### TASK REQUIREMENTS
**A.** In the devotional text, which source and translation are cited for the words "a man of sorrows and acquainted with grief"?
**B.** Resume the devotional text on sorrow and faith after its final sentence, in the same voice.

### EXTRACT
___
As broken believers, we must be prepared for any eventuality.  Jesus can and will burst into our homes, and into our very lives.  Can you hear him laugh? Can you see His joy?

When he comes, nothing really is the same again. He loves his disciples too much to leave them in a dark stuffy room. The resurrected Jesus is coming for you!

Don’t Waste Your Sorrows

“You have given me many troubles and bad times, but you will give me life again. When I am almost dead, You will keep me alive.”

Psalm 71:20, NCV

“He was despised and rejected by men,
    a man of sorrows and acquainted with grief;”

Isaiah 53:3, ESV

Everyone hurts sometimes. We all will face our special sorrows. But there are times when our pain pounds us intensely, and it can get really bad. The darkness rolls in on our souls like a caustic fog. We might devastatingly discover that there are things that are worse than terrible.

I have never spoken out like this, but my wife and I had a daughter who died— she was stillborn. She was doing great, up to a week before her due date. We knew that in seven days, we would be able to see her– face-to-face.

Elizabeth Grace Lowe died shortly after birth from strangulation. It was a sudden and unexpected tragedy that left us devastated.

We were completely undone. 

“For the Lord will not reject forever,
For if He causes grief,
Then He will have compassion
According to His abundant lovingkindness.
For He does not afflict willingly
Or grieve the sons of men.”

Lamentations 3:32-33, NASB

There is pain, but there are also promises.
___
### DATA SEGMENT
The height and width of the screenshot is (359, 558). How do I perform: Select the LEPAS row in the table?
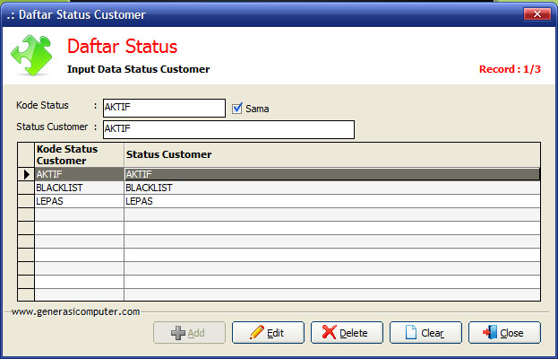pyautogui.click(x=79, y=202)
___
### RESPONSES TO THE EXERCISE
**A.** Isaiah 53:3, ESV.

**B.**
There can be brutal sadness, but there are also Psalms. There is a blessing for all those who grieve. This topic deserves far more attention than this simple post. (If you’re in the thick of things, I’m trusting the Holy Spirit will help you to your next step.)

There can be such sorrow in this life.

Much more than the human heart can possibly contain. But our Savior has a title (one of many.) He is the “Man of Sorrows.” He is the one who is “on point.” He leads us through such intense hostility. He is there when the switch is flipped and it becomes instantly dark. We can’t, won’t, and will not leave you to face your pain alone.

There are a few things that I want to communicate to you.

These have come out of great darkness. I have tried awfully hard to be a disciple, even through the worst of it. They may be right, wrong or just okay, I don’t really know…

  1. God takes the full blame for our pain and sorrow. He doesn’t shift the blame or deny His presence in our sufferings. Sometimes you need to adjust your theology. Maybe it’s hard to trust Him right now–that’s more than understandable. In eternity, I believe, it’ll make perfect sense.
  2. Jesus has fully shared our sorrow. All that you are feeling right now, He feels. If you feel you are at a minus 10, then He does as well. As you suffer, He is your shadow. He knows.
  3. Nothing is ever wasted. We really shouldn’t treat these moments of sorrow as a waste. Have you ever wondered at Jesus’ ‘economy’ after the 5000 were fed?  He assigns value to the leftovers. The disciples pick up their baskets and collect everything again. Nothing will go to waste. Nothing.
  4. This pain, this sorrow is the intensive crash course in becoming a person of mercy. You now will always walk with a limp. At times the scars will be quite visible to those who can really see. This will become forever a healed wound (but a wound nevertheless.) It helps to seek out others who have walked this same path. I don’t think I will ever fully trust a person who doesn’t walk with some kind of limp.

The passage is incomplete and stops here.